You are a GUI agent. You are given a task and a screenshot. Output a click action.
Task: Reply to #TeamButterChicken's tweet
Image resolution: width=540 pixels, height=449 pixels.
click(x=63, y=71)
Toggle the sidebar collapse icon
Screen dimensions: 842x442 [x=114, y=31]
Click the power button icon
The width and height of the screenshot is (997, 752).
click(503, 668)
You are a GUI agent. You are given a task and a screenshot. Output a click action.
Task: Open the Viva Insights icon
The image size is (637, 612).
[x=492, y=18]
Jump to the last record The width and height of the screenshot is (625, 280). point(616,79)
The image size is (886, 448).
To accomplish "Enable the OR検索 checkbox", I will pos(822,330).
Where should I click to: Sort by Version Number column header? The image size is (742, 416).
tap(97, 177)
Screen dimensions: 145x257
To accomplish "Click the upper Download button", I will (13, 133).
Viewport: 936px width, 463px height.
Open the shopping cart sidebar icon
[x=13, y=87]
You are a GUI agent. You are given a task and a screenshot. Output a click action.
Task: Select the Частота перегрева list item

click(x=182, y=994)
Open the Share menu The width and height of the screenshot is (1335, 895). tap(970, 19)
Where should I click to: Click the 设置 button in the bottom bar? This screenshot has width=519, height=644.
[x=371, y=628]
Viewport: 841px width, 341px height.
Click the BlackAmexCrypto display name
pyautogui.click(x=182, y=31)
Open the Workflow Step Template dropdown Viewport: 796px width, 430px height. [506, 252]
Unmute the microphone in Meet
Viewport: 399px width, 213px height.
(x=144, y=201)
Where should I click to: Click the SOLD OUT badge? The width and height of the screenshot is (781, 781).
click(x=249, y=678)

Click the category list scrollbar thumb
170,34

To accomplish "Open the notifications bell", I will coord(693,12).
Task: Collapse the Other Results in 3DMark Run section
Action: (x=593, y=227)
==*==
> [Work to complete]
Every line from the one containing "Click the category list scrollbar thumb" through the last line of the entries must be written out verbatim, and no other line.

> [Your solution]
Click the category list scrollbar thumb
170,34

To accomplish "Open the notifications bell", I will coord(693,12).
Task: Collapse the Other Results in 3DMark Run section
Action: (x=593, y=227)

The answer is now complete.